Bei einfachen Verstössen droht eine Ordnungsbusse ab CHF 40.–. Bei schweren Verstössen, die andere Verkehrsteilnehmer gefährden, wird eine Strafanzeige erstattet – mit Bussen ab CHF 300.– aufwärts. Bei Unfällen mit Personenschaden können strafrechtliche Konsequenzen folgen, bis hin zu Freiheitsstrafen von maximal drei Jahren bei fahrlässiger Körperverletzung oder Tötung.

Wie viele Zurrgurte brauche ich?

Als Faustregel gelten mindestens zwei Zurrgurte pro Ladungsteil. Bei schweren, hohen oder sperrigen Ladungen sollten es vier oder mehr sein. Die tatsächlich nötige Anzahl hängt von der Vorspannkraft der Gurte (auf dem Etikett als STF-Wert angegeben) und dem Gleitreibbeiwert der Unterlage ab. Eine Antirutschmatte reduziert die Anzahl nötiger Gurte erheblich, weil sie die Reibungskraft massiv erhöht.

Muss ich Gartenabfälle auf dem Anhänger sichern?

Ja, unbedingt. Auch lose Gartenabfälle, Äste und Laub müssen gesichert sein – am besten mit einem feinmaschigen Anhängernetz oder einer Blache. Wegwehende Ladung kann andere Verkehrsteilnehmer gefährden, Windschutzscheiben beschädigen oder Unfälle verursachen. Auch hier droht bei einer Kontrolle eine Busse.

Wer ist für die Ladungssicherung verantwortlich?

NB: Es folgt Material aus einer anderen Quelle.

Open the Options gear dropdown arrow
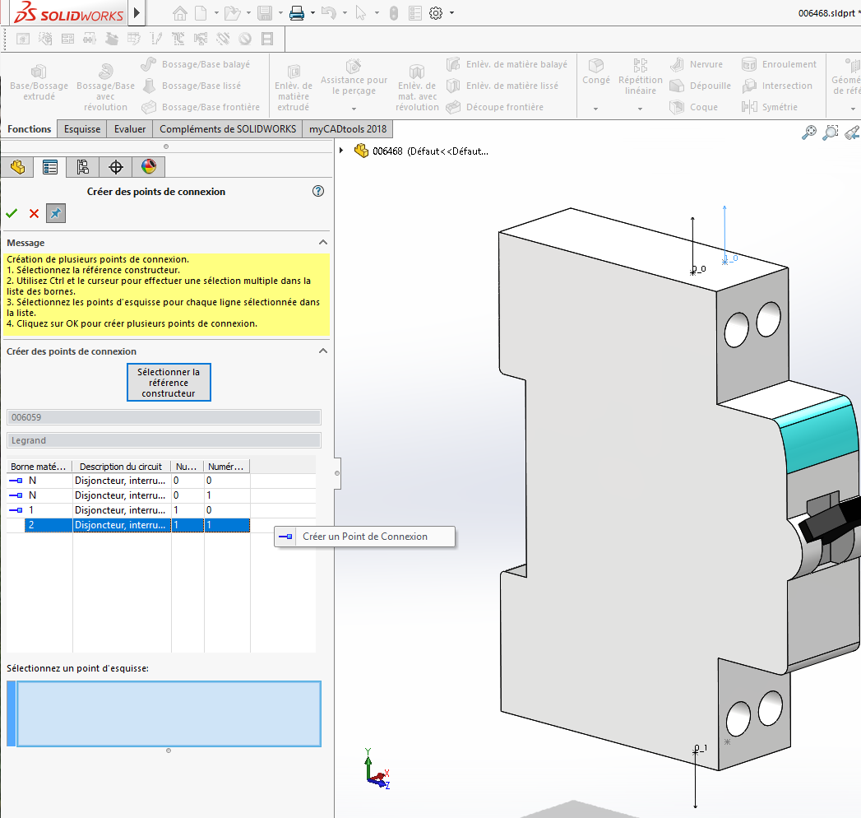This screenshot has height=818, width=861. (452, 14)
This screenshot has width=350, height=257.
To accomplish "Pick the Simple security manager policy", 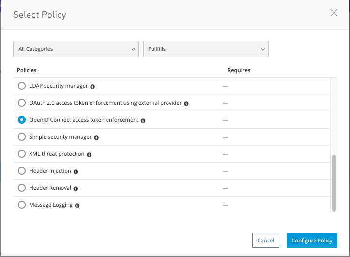I will [22, 137].
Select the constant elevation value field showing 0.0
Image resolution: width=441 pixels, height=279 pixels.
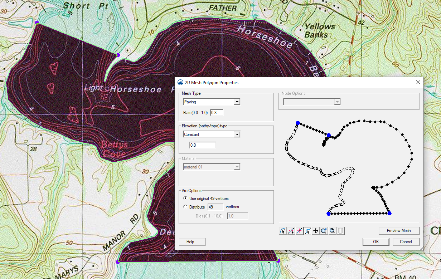(x=202, y=145)
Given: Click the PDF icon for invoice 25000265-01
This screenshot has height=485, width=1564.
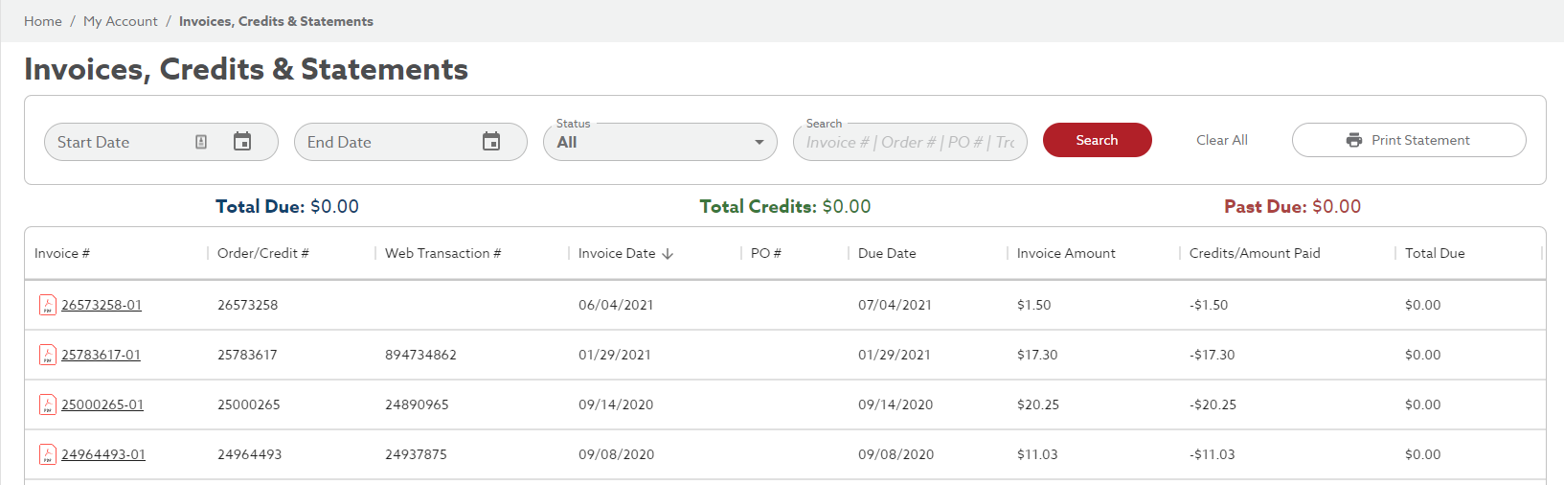Looking at the screenshot, I should click(x=47, y=404).
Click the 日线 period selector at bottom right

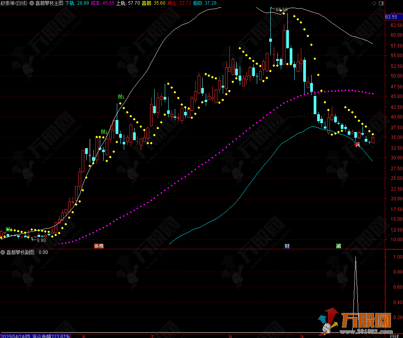(394, 336)
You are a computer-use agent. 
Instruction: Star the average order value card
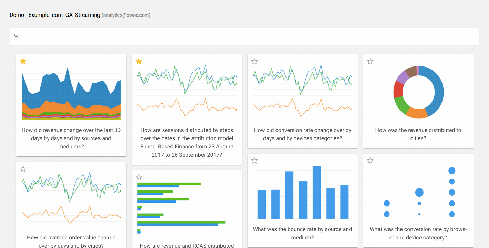click(x=23, y=169)
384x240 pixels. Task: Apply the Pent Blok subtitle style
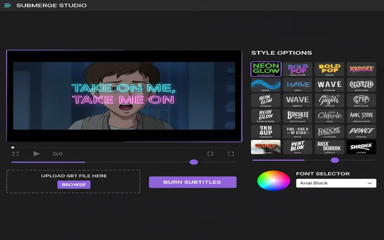298,147
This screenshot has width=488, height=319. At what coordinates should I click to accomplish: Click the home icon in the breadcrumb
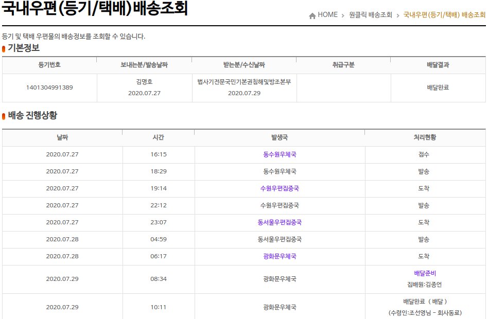click(x=312, y=15)
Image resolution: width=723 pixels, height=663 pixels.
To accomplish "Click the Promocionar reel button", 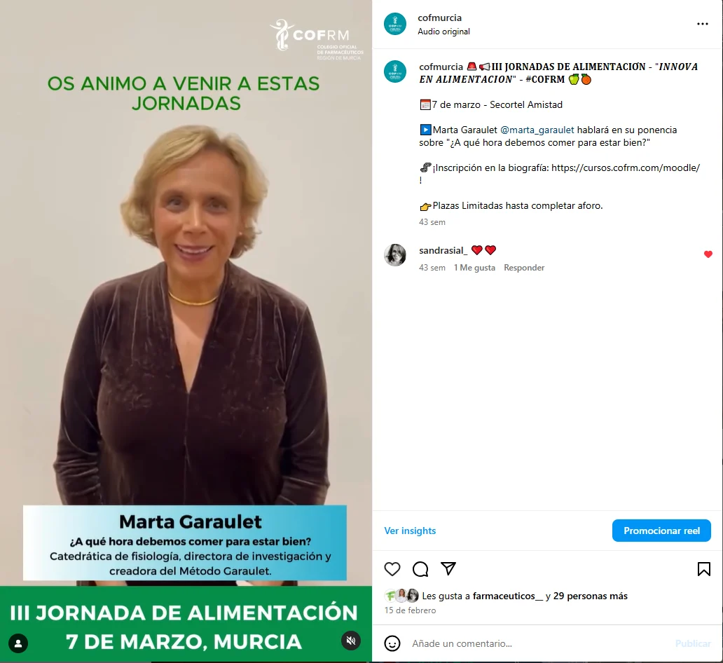I will 661,531.
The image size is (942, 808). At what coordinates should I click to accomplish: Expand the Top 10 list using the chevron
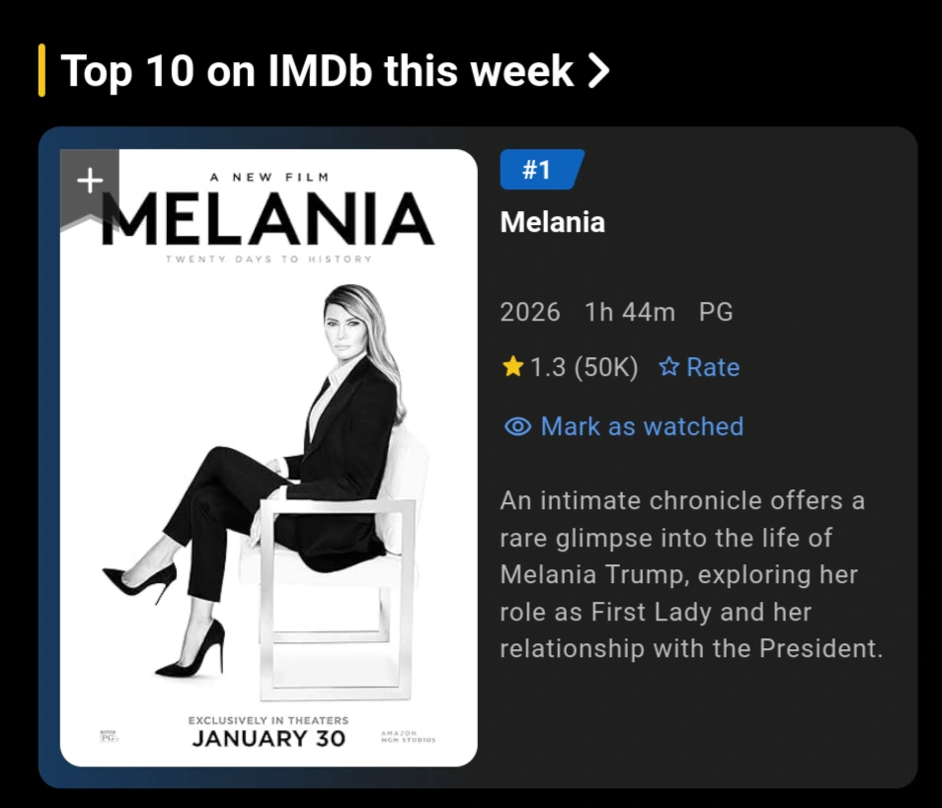600,69
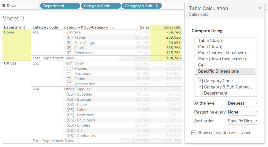Click the Rows shelf icon
Viewport: 268px width, 147px height.
[4, 6]
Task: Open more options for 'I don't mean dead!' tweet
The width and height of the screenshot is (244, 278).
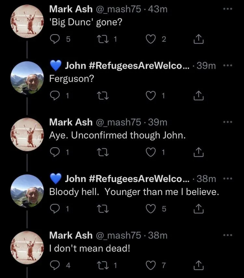Action: click(228, 235)
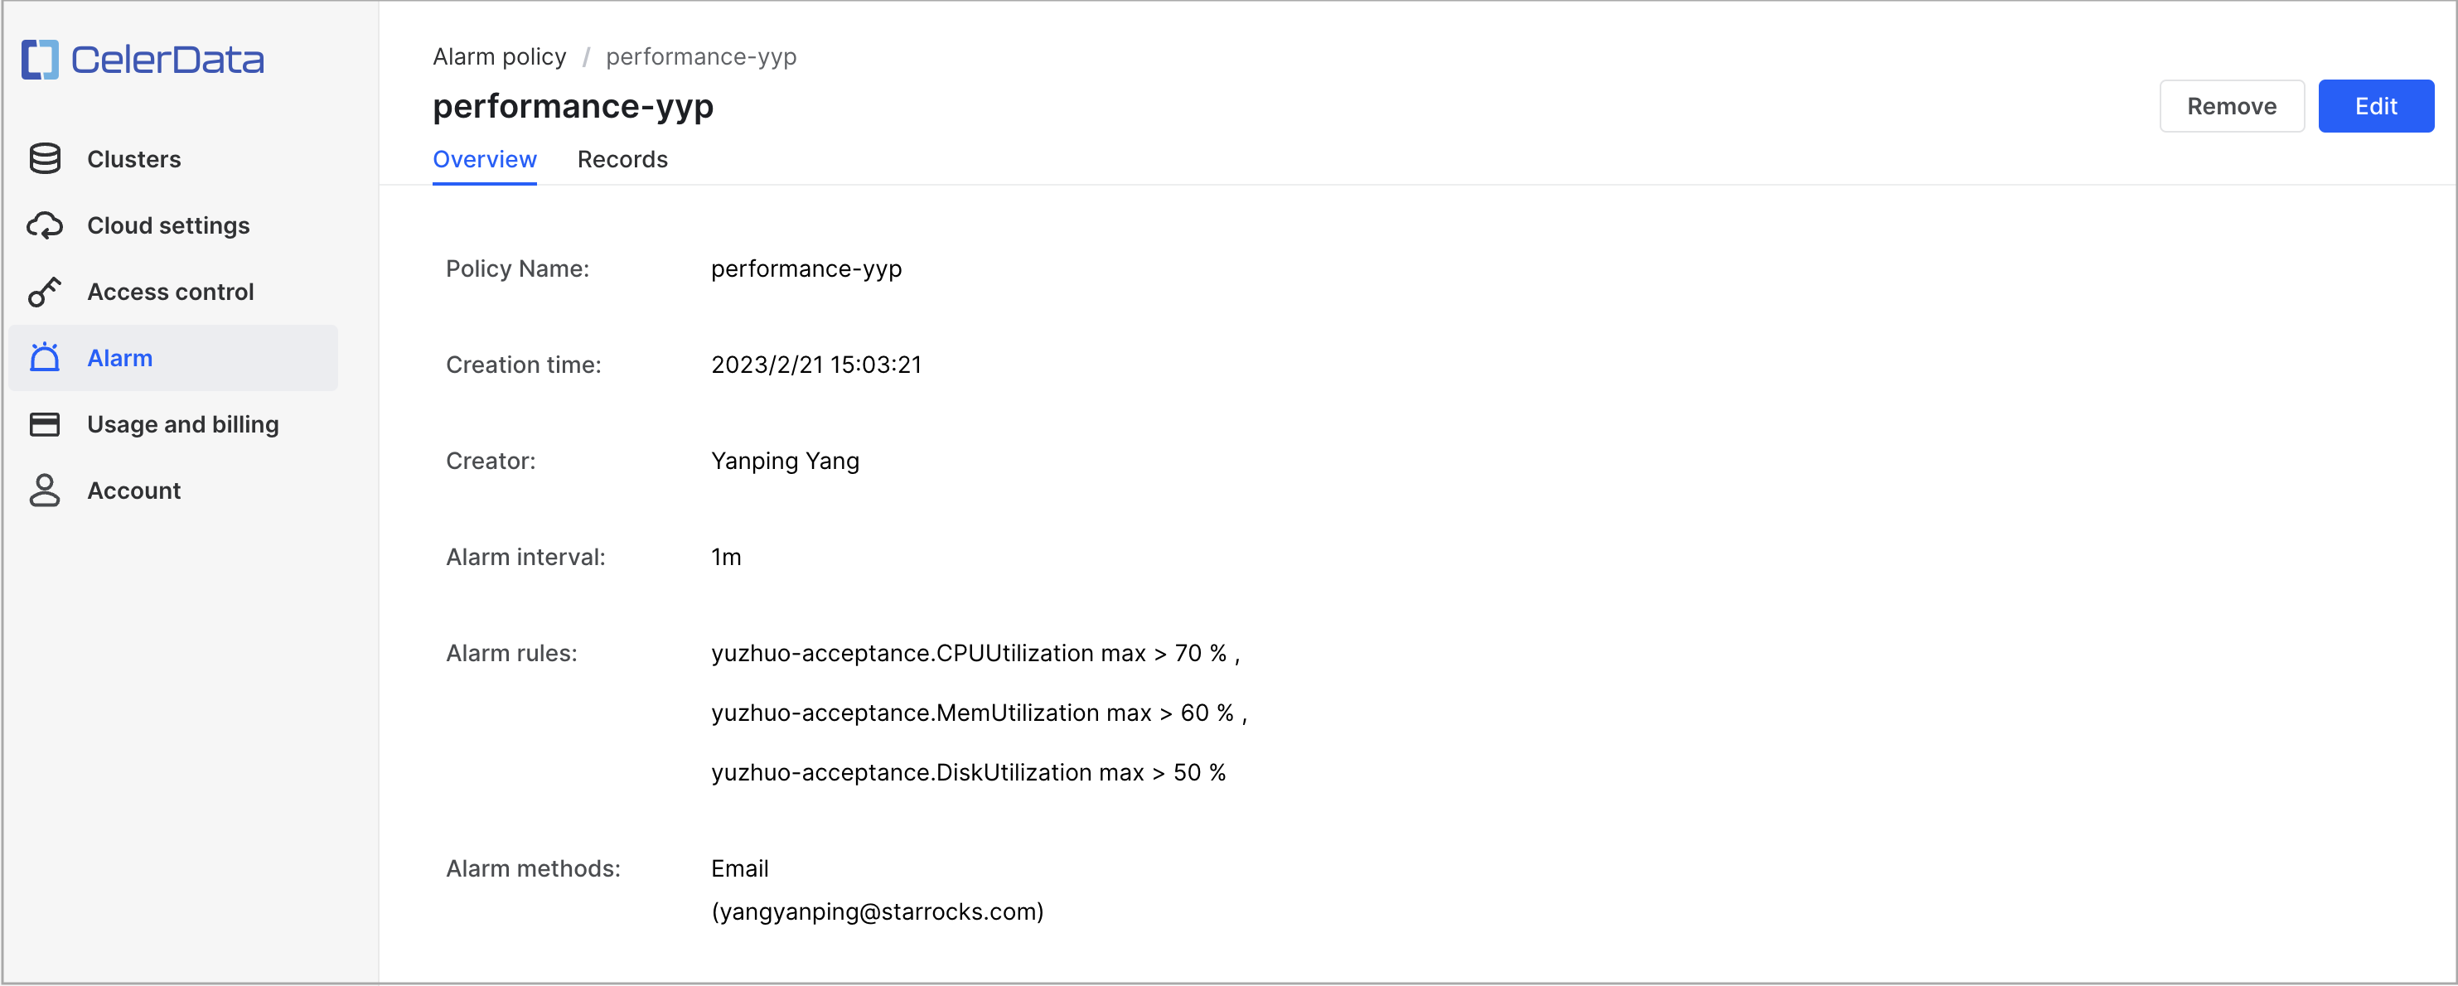Open the Clusters menu item
Image resolution: width=2458 pixels, height=986 pixels.
pyautogui.click(x=134, y=159)
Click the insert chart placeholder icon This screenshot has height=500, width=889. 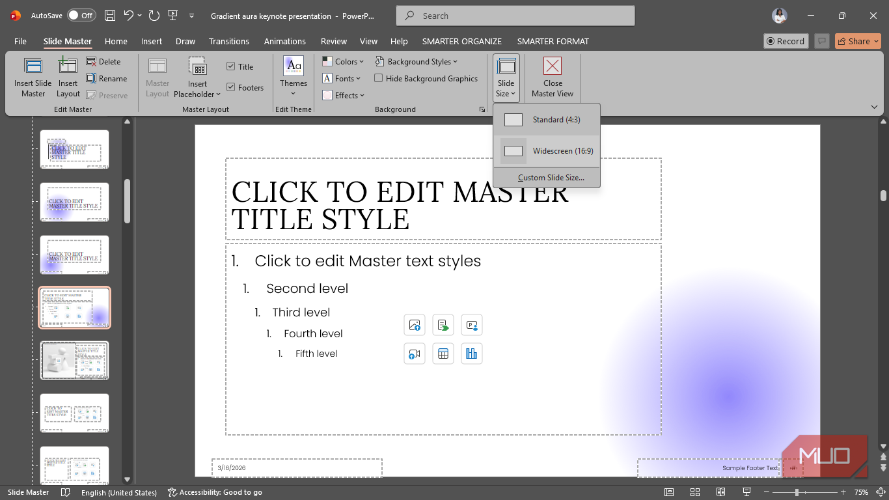click(x=472, y=354)
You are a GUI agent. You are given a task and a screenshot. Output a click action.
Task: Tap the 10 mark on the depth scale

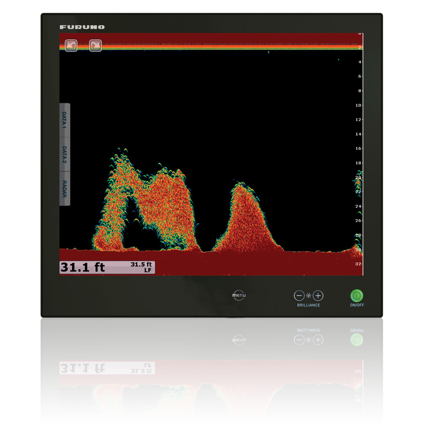click(x=358, y=105)
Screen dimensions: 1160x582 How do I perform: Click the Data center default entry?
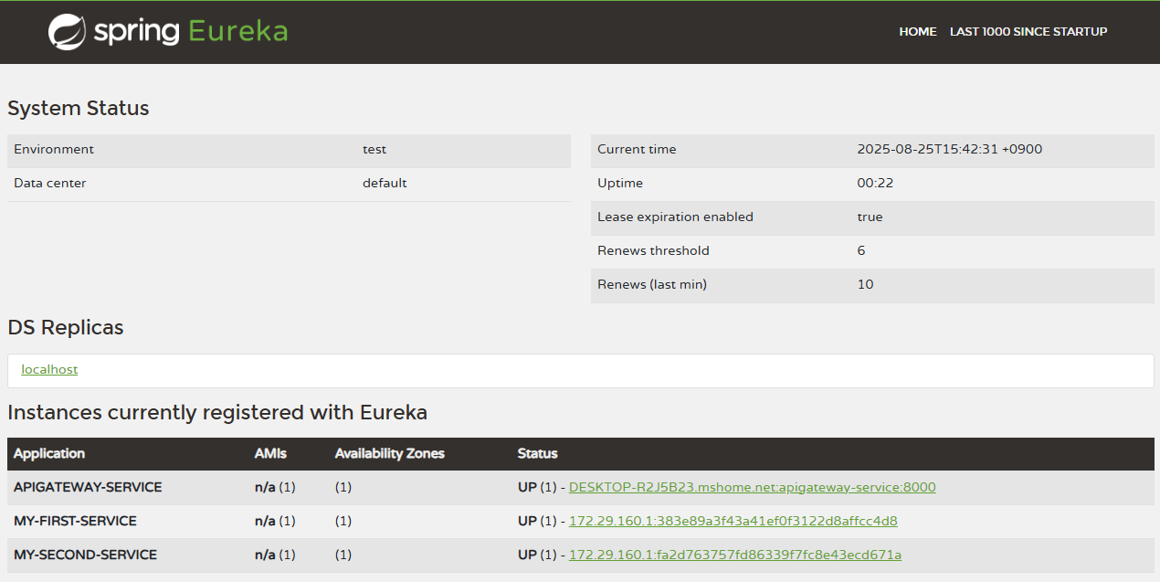pos(385,183)

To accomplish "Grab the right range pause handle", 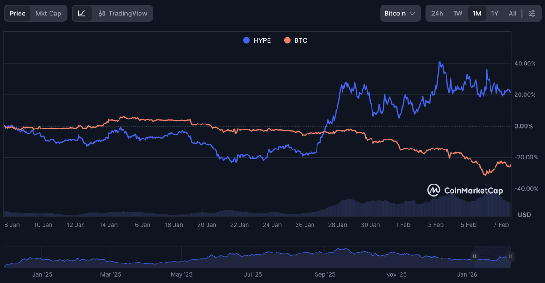I will click(510, 257).
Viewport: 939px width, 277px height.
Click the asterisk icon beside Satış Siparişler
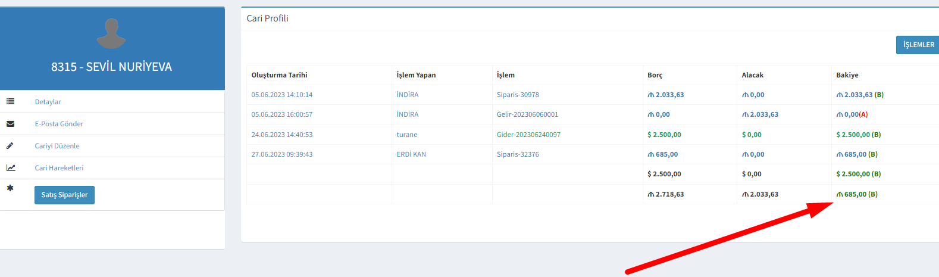point(10,188)
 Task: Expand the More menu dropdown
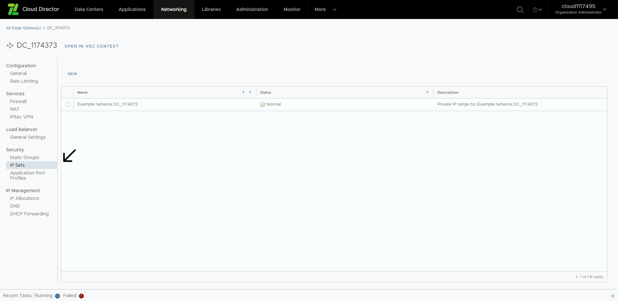pos(326,9)
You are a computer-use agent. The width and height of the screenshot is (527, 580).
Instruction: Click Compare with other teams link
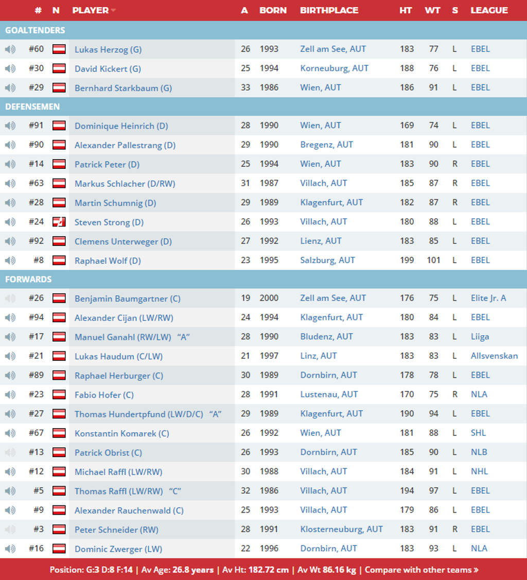coord(421,570)
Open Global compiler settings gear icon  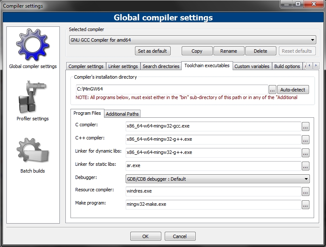point(33,44)
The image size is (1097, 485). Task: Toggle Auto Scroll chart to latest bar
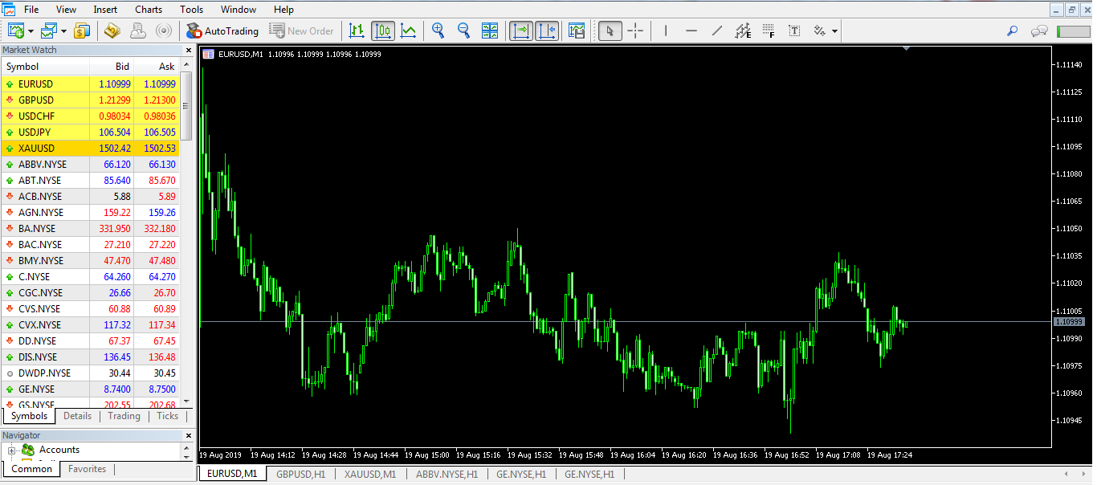pos(521,31)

In der Schweiz sind Fahrer, Fahrzeughalter, Verlader und Versender gemeinsam verantwortlich (gemäss ASTRA-Stellungnahme zu SVG Art. 30 Abs. 2). Der Fahrer trägt die unmittelbare Kontrollpflicht – er muss vor Fahrtantritt und während der Fahrt prüfen, ob die Ladung sicher ist. Im gewerblichen Bereich kann auch der Arbeitgeber haftbar gemacht werden, wenn er mangelhafte Ladungssicherung angeordnet oder geduldet hat.